In the preparation method of 5. adefovir ester methyl ester (III), it is refining adopts silica gel column chromatography method, and eluent adopts ethanol/methylene system, particular methanol: methylene dichloride=1: 25 ~ 35.
(2) preparation of [[2-(6-amino-9H-purine-9-base)-oxyethyl group] methyl] phosphonic acids (oxy acid methyl neopentyl) (ethyl) ester (IV)
1. the preparation of adefovir ester ethyl ester impurity (IV) with Adefovir list trimethylacetic acid methyl esters (II) for raw material, drip at a slow speed oxalyl chloride under catalyzer existence condition and carry out chloro, then esterification is carried out, temperature of reaction with ethanol: room temperature after first cryosel bath.
In the preparation method of 2. adefovir ester ethyl ester impurity (IV), solvent for use is selected from acetone, tetrahydrofuran (THF), methylene dichloride, chloroform, ethyl acetate, Pyrrolidine, pyridine, N-methylpyrrole piperazine ketone.
In the preparation method of adefovir ester ethyl ester impurity (IV), Adefovir list trimethylacetic acid methyl esters (II) is 1: 1.0 ~ 1.5 with the mol ratio of oxalyl chloride, Adefovir list trimethylacetic acid methyl esters (II) is 1: 1.5 ~ 2.5 with the mol ratio of ethanol, and Adefovir list trimethylacetic acid methyl esters (II) is 1: 15 ~ 25 with the mass volume ratio of solvent.
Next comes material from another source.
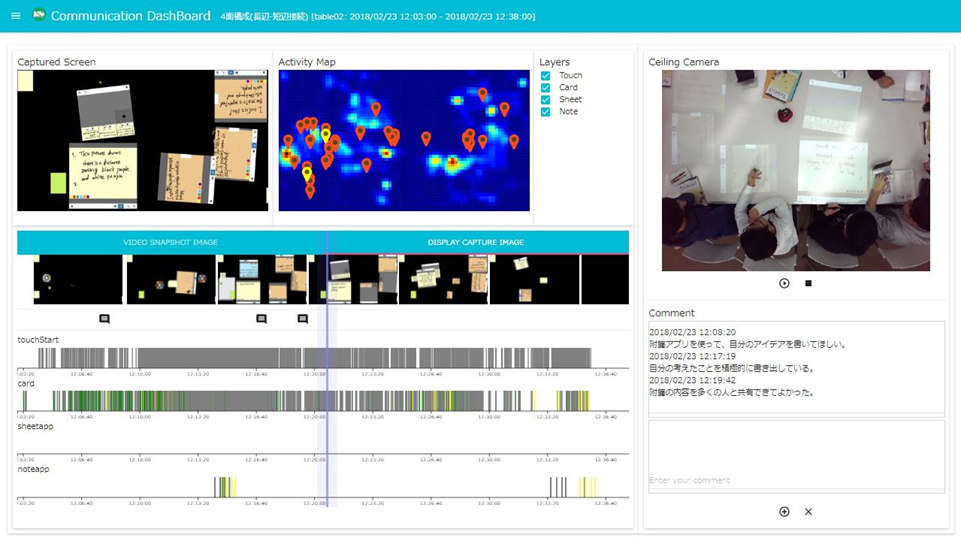Select the DISPLAY CAPTURE IMAGE tab
Screen dimensions: 961x538
coord(475,242)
Chloride is carried out, this catalyzer mainly DMF, DMA and pyridine under needing catalyzer to exist in the preparation method of 3. adefovir ester ethyl ester impurity (IV).
In the preparation method of 4. adefovir ester ethyl ester impurity (IV), with the larger solvent extraction of polarity, solvent for use be selected from methyl alcohol, ethanol, Virahol, propyl carbinol, ethyl acetate, methylene dichloride, chloroform, tetrahydrofuran (THF), toluene, acetone.The preferred methylene dichloride range of solvents of the present invention.
In the preparation method of 5. adefovir ester ethyl ester impurity (IV), it is refining adopts silica gel column chromatography method, and eluent adopts ethanol/methylene system, particular methanol: methylene dichloride=1: 25 ~ 35.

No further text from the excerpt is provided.